PIR Sensor for Flame Detection: Principles and Applications

Introduction

Pyroelectric sensors are widely used in flame detectors for industrial safety systems. Unlike motion detection, flame detection relies on sensing the characteristic flicker of flames and their spectral signature.

Flame Characteristics

Flames from hydrocarbon fires have two key properties useful for detection:

  • Spectral emission: Strong emission bands from CO2 at 4.3 µm.
  • Flicker frequency: Flames flicker at characteristic frequencies, typically 1-20 Hz.

How Pyroelectric Sensors Detect Flames

  1. An optical filter that passes only the flame-specific wavelength (e.g., 4.3 µm for CO2).
  2. A pyroelectric detector that responds to modulated IR (the flame flicker).
  3. Signal processing that looks for the characteristic flicker frequency.

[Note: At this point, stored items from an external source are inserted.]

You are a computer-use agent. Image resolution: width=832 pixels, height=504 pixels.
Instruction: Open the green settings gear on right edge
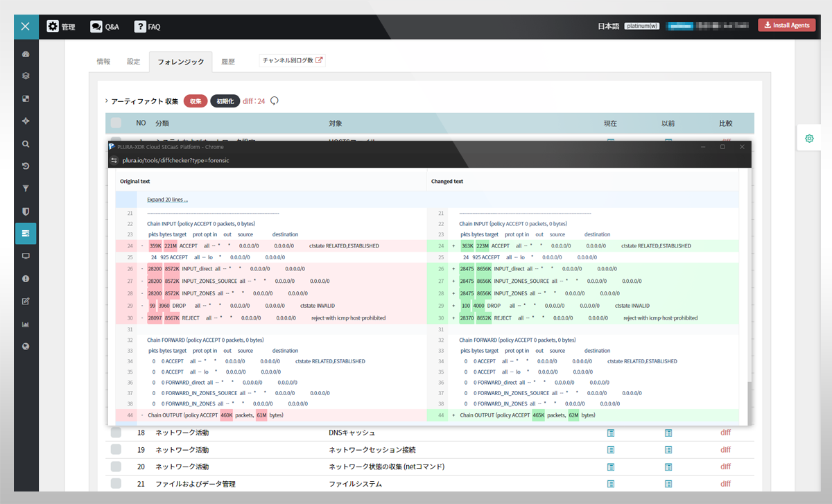point(809,139)

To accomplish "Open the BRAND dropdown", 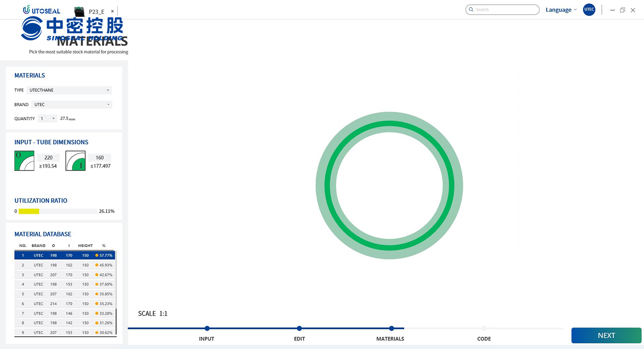I will point(71,105).
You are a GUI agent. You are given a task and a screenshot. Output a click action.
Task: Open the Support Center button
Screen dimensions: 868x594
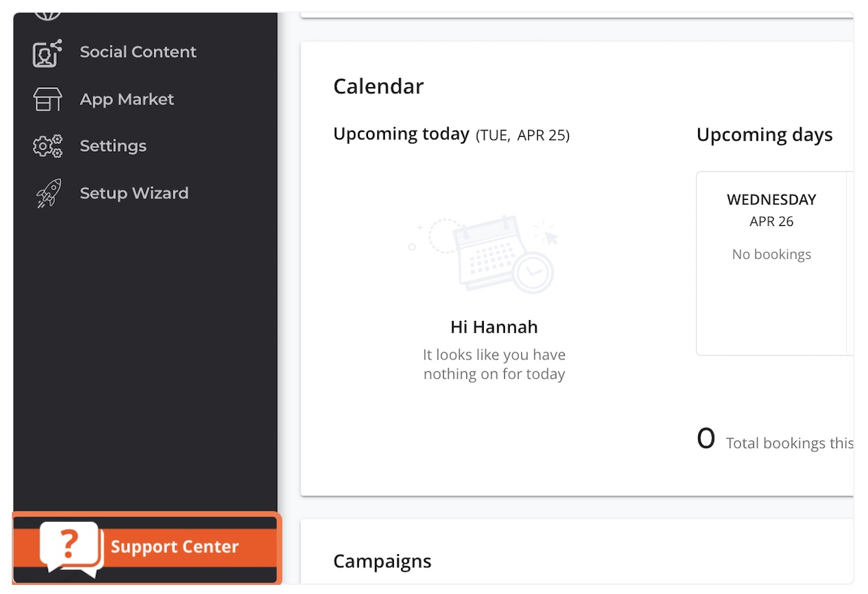point(147,548)
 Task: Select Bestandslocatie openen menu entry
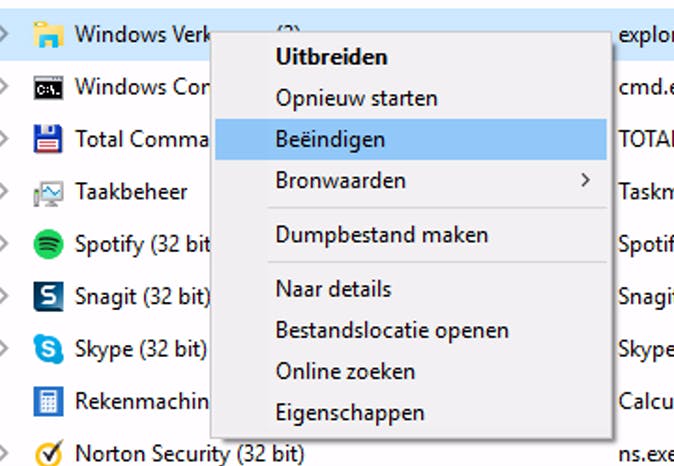point(392,330)
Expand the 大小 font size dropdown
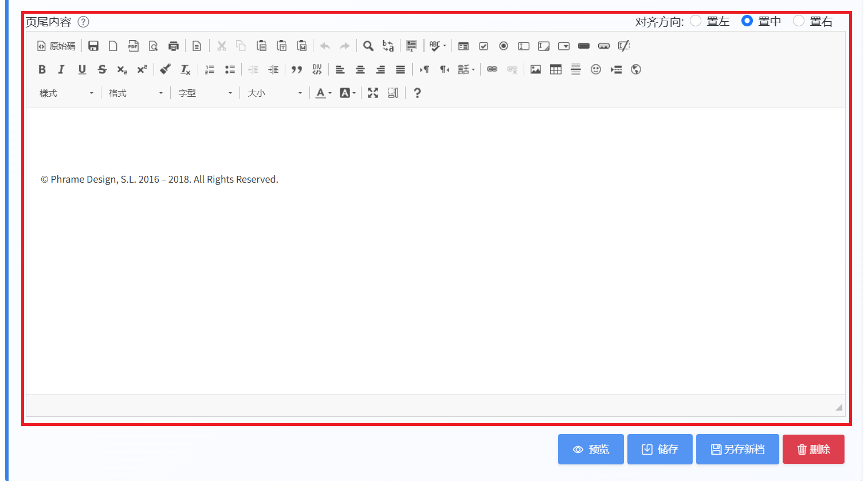 (x=274, y=93)
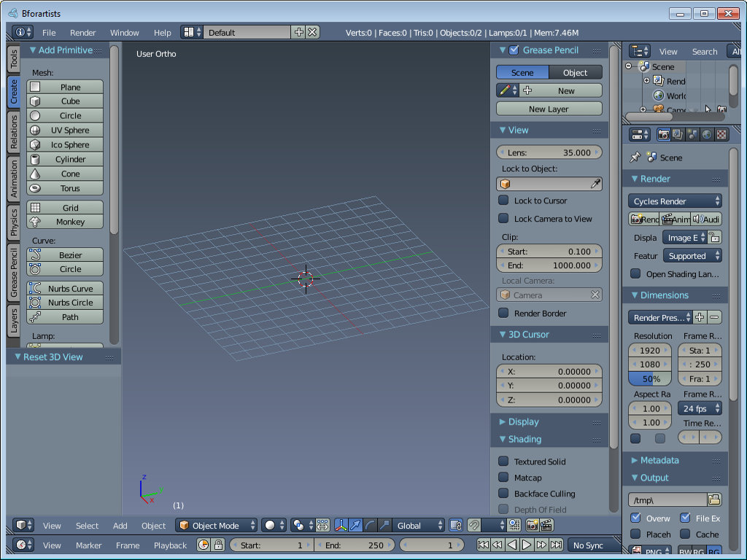
Task: Click the eyedropper in Lock to Object
Action: 595,184
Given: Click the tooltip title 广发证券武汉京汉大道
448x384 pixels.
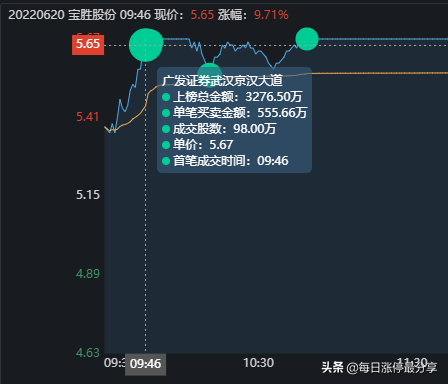Looking at the screenshot, I should (222, 81).
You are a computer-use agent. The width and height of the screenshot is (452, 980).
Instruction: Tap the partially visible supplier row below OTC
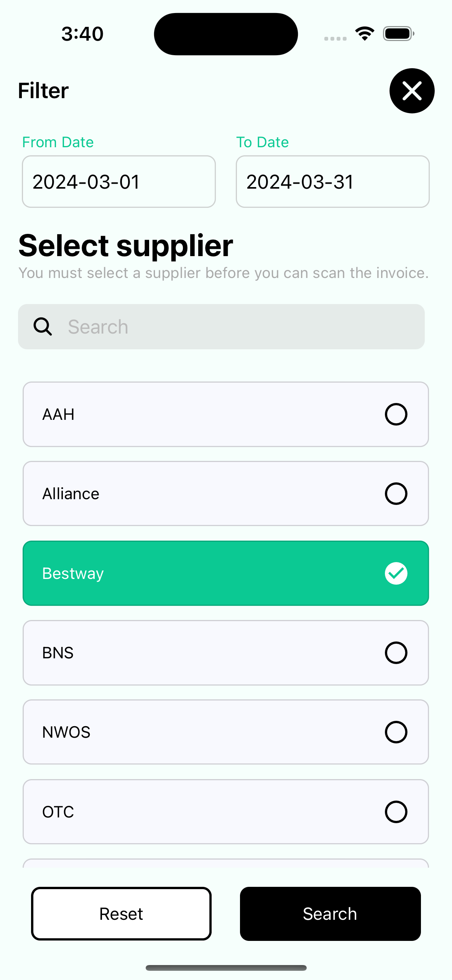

Multi-Spectral Flame Detection

To reduce false alarms, professional flame detectors use multiple sensors with different filters:

  • Channel A: Flame wavelength (e.g., 4.3 µm).
  • Channel B: Reference wavelength (e.g., 5.0 µm) where flames don’t emit.

Applications

  • Industrial plants: Petrochemical, oil & gas, power generation.
  • Aircraft hangars: Detection of fuel fires.
  • Mining: Conveyor belt fire detection.

Conclusion

Pyroelectric sensors are a proven technology for flame detection. By combining spectral filtering and flicker analysis, they provide reliable fire detection.